Selected extract:
——————————

Healthcare Systems and Health Inequalities

Location
Zoom
Dates
Tuesday 9 March 2021 (14:00-15:30)
Contact

Jennie Oldfield j.oldfield@bham.ac.uk

In this seminar, Professor Wendt will provide an overview of different types of healthcare systems and their consequences for access to healthcare, health, and health inequalities.

Healthcare systems, for instance, differ in the way in-patient and out-patient healthcare is organized and how both sectors are related to public health, prevention, and long-term care. Such institutional characteristics, furthermore, result in different levels of protection of high-risk groups as well as patients’ trust in the healthcare system.

——————————

Supplied data:
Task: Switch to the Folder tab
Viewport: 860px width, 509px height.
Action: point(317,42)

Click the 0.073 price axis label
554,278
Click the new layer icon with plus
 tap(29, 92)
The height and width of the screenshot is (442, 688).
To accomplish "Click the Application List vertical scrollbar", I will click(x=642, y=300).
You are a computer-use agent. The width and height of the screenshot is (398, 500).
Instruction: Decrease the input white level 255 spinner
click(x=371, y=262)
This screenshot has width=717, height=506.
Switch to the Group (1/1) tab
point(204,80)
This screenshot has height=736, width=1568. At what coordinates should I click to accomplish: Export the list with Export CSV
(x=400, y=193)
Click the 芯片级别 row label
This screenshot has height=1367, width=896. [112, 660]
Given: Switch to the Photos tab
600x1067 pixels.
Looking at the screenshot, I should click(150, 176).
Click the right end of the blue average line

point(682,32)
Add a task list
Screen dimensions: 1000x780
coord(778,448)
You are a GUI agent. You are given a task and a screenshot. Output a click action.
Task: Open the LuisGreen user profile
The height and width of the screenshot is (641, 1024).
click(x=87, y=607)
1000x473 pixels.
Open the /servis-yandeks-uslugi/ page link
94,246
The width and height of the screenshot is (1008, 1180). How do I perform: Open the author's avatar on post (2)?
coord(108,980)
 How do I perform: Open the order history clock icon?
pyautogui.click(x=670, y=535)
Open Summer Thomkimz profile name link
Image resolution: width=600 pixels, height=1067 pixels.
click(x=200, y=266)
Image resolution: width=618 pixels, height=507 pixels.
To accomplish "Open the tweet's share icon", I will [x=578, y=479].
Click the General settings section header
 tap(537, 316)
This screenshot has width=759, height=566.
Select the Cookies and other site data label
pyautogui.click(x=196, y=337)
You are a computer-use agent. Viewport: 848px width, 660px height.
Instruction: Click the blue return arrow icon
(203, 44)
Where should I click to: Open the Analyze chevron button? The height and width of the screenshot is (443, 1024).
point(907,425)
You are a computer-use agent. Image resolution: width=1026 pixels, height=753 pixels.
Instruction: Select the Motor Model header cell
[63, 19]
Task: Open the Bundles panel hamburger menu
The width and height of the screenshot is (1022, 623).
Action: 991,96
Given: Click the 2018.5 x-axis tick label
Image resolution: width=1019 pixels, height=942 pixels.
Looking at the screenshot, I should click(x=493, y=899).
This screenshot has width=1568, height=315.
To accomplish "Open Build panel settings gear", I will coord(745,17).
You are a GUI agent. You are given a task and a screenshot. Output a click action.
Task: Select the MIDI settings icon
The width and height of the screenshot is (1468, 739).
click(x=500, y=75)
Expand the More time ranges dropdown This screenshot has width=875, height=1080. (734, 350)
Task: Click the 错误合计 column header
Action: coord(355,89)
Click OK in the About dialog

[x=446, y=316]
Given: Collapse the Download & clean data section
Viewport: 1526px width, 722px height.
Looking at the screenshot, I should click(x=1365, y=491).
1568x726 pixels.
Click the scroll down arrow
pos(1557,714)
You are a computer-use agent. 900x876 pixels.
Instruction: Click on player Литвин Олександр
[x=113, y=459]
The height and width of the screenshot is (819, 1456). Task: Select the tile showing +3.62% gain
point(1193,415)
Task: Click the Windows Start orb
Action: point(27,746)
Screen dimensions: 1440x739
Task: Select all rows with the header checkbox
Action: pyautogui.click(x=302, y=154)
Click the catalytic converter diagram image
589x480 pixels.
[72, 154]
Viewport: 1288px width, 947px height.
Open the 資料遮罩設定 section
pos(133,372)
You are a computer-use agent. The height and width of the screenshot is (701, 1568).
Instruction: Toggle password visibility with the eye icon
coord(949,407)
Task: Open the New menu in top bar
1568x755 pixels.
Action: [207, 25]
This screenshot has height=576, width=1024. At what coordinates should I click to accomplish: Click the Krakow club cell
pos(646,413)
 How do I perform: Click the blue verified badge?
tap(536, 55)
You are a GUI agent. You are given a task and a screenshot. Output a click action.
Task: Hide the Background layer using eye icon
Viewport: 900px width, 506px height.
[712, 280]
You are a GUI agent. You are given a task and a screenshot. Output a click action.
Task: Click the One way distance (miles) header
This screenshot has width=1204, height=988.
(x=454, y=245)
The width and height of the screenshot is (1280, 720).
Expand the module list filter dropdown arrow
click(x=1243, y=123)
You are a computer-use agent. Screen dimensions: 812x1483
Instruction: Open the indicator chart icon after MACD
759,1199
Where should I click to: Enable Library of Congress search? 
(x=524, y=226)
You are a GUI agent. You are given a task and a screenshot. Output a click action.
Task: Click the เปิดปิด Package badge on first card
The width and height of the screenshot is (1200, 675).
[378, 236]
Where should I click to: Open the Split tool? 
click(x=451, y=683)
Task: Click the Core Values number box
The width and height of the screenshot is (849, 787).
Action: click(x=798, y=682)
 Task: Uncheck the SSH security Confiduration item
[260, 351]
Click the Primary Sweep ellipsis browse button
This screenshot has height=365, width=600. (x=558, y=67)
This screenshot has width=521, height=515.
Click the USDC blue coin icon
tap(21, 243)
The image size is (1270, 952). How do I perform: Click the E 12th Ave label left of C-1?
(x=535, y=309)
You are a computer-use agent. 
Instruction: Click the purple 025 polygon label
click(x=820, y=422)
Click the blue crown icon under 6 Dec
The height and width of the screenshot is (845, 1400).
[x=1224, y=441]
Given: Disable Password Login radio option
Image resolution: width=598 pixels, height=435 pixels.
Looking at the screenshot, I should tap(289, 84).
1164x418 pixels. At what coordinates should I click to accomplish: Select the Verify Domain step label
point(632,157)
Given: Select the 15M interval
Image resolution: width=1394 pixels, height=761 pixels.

——————————

Work task 1: In the seminar announcement on healthcare systems and health inequalities, when is the seminar scheduled to take place?
Work task 2: Resume the seminar announcement on healthcare systems and health inequalities, writing on from its final sentence.

Exercise output 1: Tuesday 9 March 2021, from 14:00 to 15:30.

Exercise output 2:
Bio

Claus Wendt is Professor of Sociology of Health and Healthcare systems at the University of Siegen. His research interests include international comparisons of welfare states and healthcare systems, health policy and demographic change, and the sociology of health. Professor Wendt is a 2008-09 Harkness/Bosch Fellow of Health Policy & Practice at Harvard School of Public Health and J. F. Kennedy Fellow at Harvard’s Center for European Studies.Prior to joining the University of Siegen he was Senior Researcher at the Mannheim Center for European Studies, the University of Bremen, and the University of Heidelberg, where he received his PhD in 2003.